A caveat: Since much of this research is new, scientists are still debating how solid the conclusions are. Some scientists this week have publicly criticized how NASA's arsenic-using microbe study was conducted, questioning its validity.
Another reason not to get too excited is that the search for life starts small — microscopically small — and then looks to evolution for more. The first signs of life elsewhere are more likely to be closer to slime mold than to ET. It can evolve from there.

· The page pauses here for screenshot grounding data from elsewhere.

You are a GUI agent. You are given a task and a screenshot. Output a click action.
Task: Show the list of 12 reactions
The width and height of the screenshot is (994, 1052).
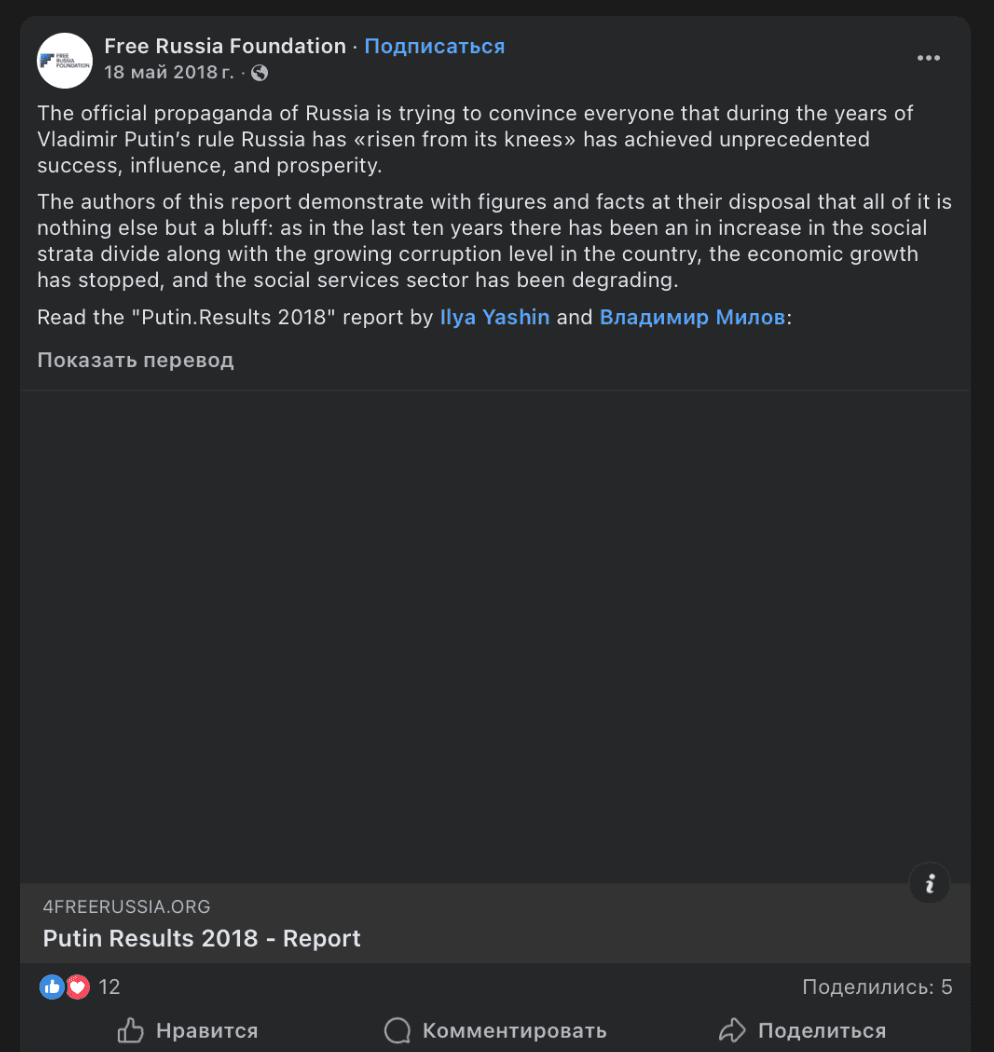109,987
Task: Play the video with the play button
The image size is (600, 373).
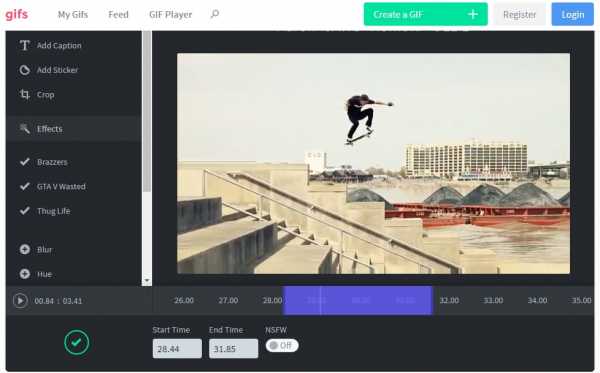Action: coord(20,301)
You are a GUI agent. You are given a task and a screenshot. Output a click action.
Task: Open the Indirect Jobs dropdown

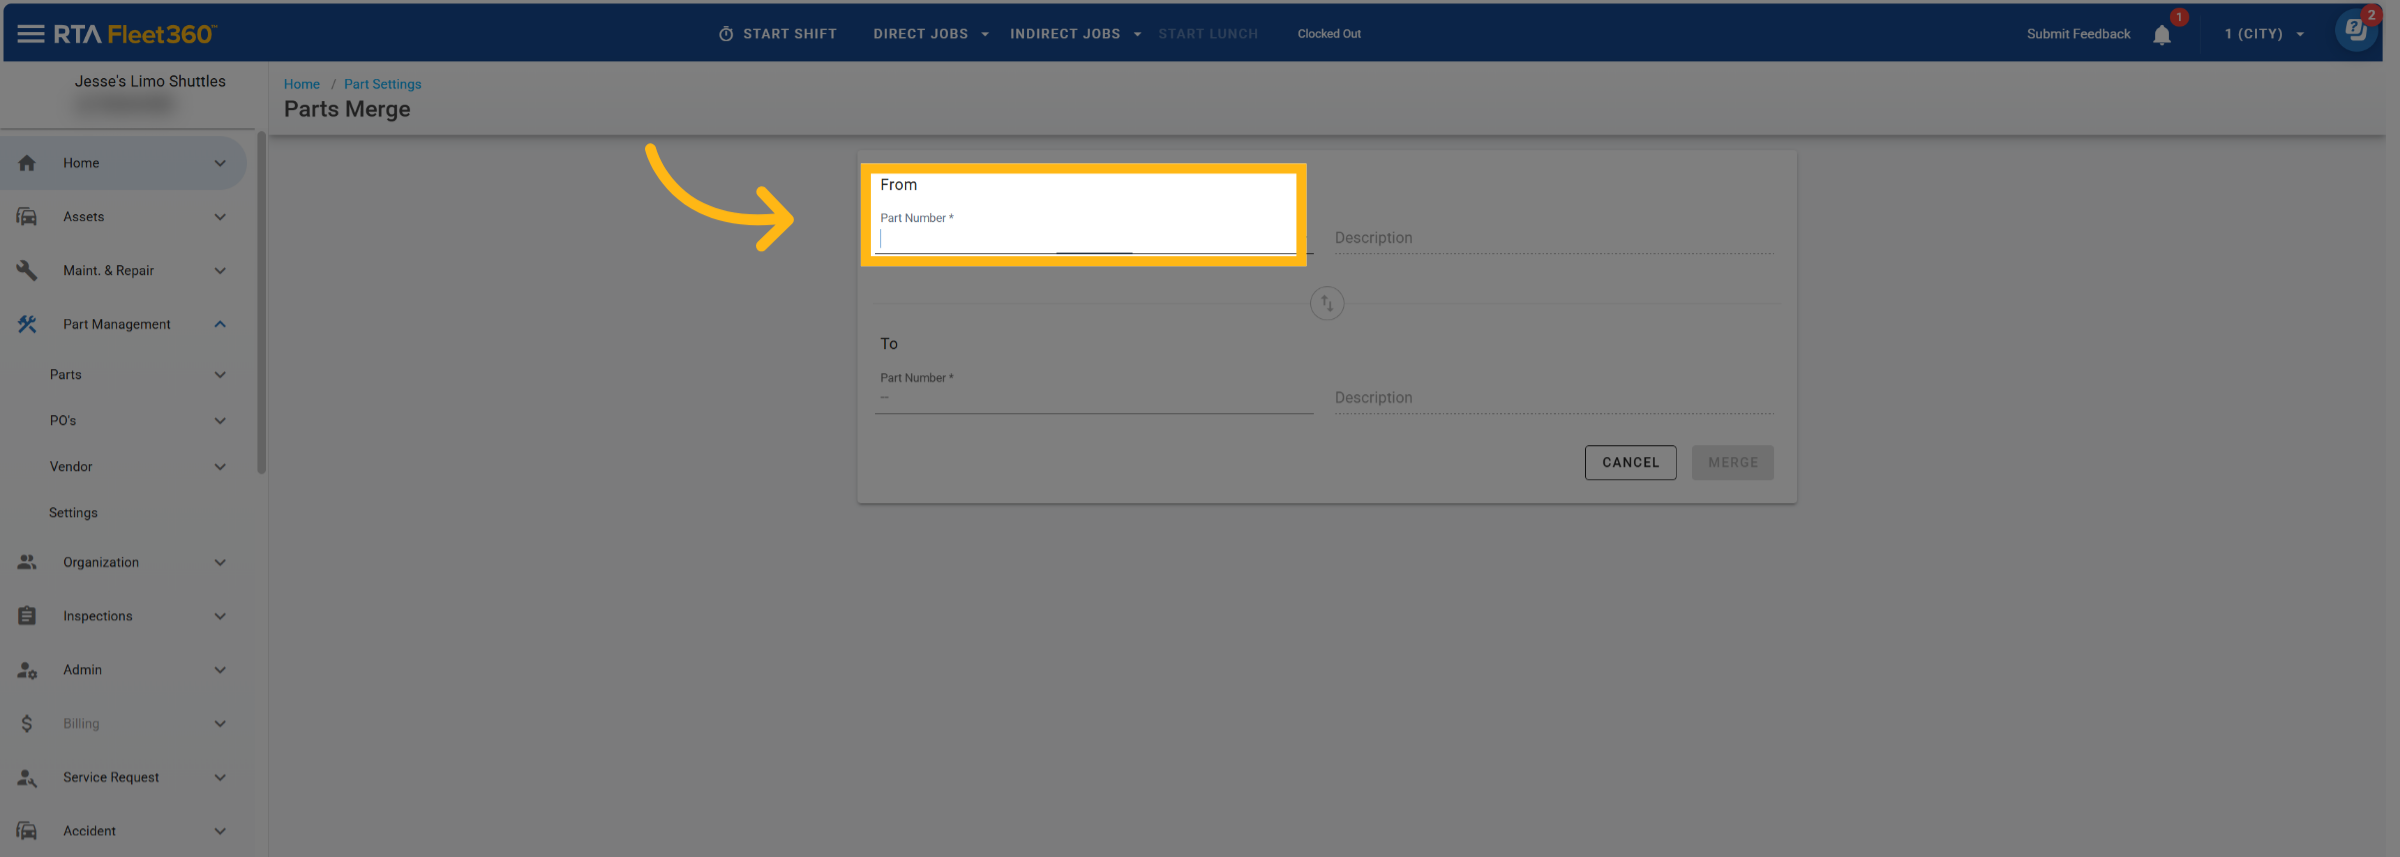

Scientists have an equation that calculates the odds of civilized life on another planet. But much of it includes factors that are pure guesswork on less-than-astronomical factors, such as the likelihood of the evolution of intelligence and how long civilizations last. Stripped to its simplistic core — with the requirement for intelligence and civilization removed — the calculations hinge on two basic factors: How many places out there can support life? And how hard is it for life to take root?
What last week's findings did was both increase the number of potential homes for life and broaden the definition of what life is. That means the probability for alien life is higher than ever before, agree 10 scientists interviewed by The Associated Press.
Seth Shostak, senior astronomer at the SETI Institute in California, ticks off the astronomical findings about planet abundance and Earthbound discoveries about life's hardiness. "All of these have gone in the direction of encouraging life out there and they didn't have to."
Two new studies published online Wednesday in the journal Nature add to the interest in weird planets outside our solar system, though they don't exactly make a stronger case for life. One study found a super-hot planet much bigger than Jupiter that seems to be full of carbon in its atmosphere. In the other study, astronomers found a star with at least four large young planets, challenging past assumptions that there's a limit to how many huge planets a star system could have.
Scientists who looked for life were once dismissed as working on the fringes of science. Now, Shostak said, it's the other way around. He said that given the mounting evidence, to believe now that Earth is the only place harboring life is essentially like believing in miracles. "And astronomers tend not to believe in miracles."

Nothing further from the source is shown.